## PROBLEM DESCRIPTION
Scan the entries that follow for the word "will", then report every line in which it appears.
■ ■ ■ ■
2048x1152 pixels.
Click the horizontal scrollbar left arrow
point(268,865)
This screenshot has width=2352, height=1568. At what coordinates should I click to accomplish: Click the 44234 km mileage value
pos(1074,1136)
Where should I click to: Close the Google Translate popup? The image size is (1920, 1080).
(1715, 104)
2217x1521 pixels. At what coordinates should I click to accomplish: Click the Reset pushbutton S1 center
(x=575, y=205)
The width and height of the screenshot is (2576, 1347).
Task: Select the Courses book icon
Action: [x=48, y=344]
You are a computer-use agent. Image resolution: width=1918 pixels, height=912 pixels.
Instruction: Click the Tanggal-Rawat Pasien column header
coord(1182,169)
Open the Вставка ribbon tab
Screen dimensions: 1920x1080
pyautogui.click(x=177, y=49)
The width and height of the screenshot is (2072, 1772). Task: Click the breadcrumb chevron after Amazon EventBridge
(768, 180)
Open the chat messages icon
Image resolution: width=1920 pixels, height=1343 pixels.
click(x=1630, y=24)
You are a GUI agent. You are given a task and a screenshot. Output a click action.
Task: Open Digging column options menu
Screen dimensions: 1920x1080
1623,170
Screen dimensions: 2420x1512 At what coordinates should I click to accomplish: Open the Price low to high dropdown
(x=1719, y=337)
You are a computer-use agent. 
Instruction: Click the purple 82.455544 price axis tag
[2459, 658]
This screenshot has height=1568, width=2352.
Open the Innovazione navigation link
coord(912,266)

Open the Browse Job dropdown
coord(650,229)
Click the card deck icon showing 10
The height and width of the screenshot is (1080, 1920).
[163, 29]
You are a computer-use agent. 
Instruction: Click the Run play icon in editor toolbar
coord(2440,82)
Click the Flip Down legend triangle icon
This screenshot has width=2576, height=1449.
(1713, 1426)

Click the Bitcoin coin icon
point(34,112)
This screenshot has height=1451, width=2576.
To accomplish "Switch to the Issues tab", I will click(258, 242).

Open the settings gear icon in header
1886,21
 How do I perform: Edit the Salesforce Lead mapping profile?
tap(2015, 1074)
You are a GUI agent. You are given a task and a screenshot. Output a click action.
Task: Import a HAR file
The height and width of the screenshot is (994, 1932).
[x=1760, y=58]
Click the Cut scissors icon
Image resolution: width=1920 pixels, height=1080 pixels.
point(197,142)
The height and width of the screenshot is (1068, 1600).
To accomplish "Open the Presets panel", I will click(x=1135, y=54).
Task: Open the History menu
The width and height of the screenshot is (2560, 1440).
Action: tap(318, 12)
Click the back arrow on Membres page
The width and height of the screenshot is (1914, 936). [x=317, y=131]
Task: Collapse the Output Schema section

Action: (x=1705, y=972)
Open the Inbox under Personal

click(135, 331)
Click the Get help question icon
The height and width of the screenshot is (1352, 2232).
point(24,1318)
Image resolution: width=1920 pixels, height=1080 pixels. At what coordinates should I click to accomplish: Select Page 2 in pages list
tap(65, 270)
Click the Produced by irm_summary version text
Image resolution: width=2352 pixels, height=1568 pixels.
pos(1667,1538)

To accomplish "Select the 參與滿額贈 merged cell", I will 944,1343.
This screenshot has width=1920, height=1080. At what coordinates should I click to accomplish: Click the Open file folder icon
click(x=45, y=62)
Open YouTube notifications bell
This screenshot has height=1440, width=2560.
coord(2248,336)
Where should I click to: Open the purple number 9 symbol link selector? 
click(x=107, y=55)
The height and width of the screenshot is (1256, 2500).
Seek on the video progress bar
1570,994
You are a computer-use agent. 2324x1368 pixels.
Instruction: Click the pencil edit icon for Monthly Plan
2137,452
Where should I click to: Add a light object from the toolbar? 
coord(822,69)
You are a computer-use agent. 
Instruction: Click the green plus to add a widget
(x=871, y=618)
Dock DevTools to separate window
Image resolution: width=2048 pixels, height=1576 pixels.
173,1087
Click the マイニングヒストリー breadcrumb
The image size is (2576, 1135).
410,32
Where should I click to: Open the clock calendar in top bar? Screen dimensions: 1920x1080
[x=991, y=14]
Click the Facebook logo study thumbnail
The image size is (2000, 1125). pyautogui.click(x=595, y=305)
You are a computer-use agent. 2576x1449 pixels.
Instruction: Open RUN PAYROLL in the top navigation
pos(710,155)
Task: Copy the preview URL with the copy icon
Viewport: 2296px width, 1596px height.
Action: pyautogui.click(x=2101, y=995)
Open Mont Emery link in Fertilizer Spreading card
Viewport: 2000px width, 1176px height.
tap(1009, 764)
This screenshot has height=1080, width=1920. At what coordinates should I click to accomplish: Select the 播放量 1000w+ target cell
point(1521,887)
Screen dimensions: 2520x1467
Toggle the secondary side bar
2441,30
■ ■ ■ ■
## OUTPUT BELOW
To accomplish "Switch to the Issues tab", I will click(258, 242).
To accomplish "Open the Presets panel", I will click(x=1135, y=54).
To accomplish "Select the 參與滿額贈 merged cell", I will 944,1343.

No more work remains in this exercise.